It is one of the hottest topics in Silicon Valley: the potential for digital technology to transform the way we manage our health. Apple and Samsung have each announced new e-health platforms in recent weeks that aim to integrate the growing range of apps and wearable devices that track everything from calorie-burn to fertility cycles.

Yet scientists say that gimmicky wristband monitors barely scratch the surface of what will eventually be possible. The big hope, they say, is to move beyond passive monitoring to direct therapeutic intervention. A hint of the future is provided by US company electroCore, which has developed a handheld device that treats migraine headaches with electronic pulses instead of drugs.

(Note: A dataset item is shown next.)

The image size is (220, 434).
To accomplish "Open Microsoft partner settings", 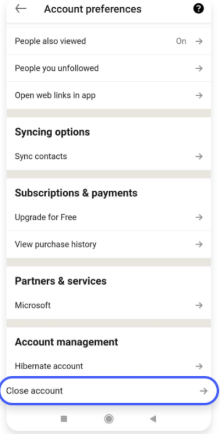I will point(108,305).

Dubbed the GammaCore, the device looks like an electric razor and is placed against the neck, where it stimulates the vagus nerve. The electronic pulses help control a substance called glutamate which has been linked with migraines. In a small clinical trial involving 30 patients and carried out by the University of California, the device provided effective pain relief in 43 per cent of migraine incidents.

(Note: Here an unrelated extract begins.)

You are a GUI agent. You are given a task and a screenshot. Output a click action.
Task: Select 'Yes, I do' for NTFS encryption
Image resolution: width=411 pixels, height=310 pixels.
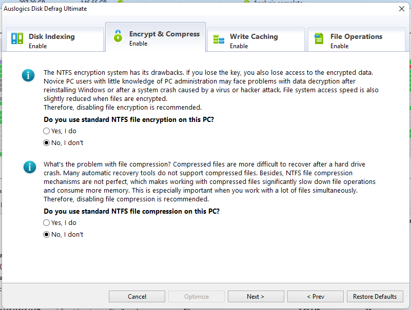[x=47, y=131]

GammaCore is an example of a concept dubbed “electroceuticals” or “bioelectronics”. “Our therapy works like a chemical drug but without exposing the body to the toxic side effects that pharmaceuticals often involve,” says JP Errico, electroCore chief executive.

GammaCore device

One of the company’s biggest investors is the venture capital arm of Merck & Co, the big US drugmaker. The UK’s GlaxoSmithKline, meanwhile, has set up a $50m venture fund dedicated to bioelectronics with the aim of developing “the first medicine that speaks the electrical language of the body” by the end of this decade.

Errico believes electroCore is on course to beat GSK to that goal. He says the vagal nerve – sometimes called the neural superhighway because of its wide reach – could have a role in treating conditions from depression to respiratory and gastric diseases. Electronic stimulation of the nerve has been used for more than 20 years as a treatment for epilepsy but until now patients have needed an implant fitted. ElectroCore’s breakthrough was to develop a way of delivering the pulses without surgery.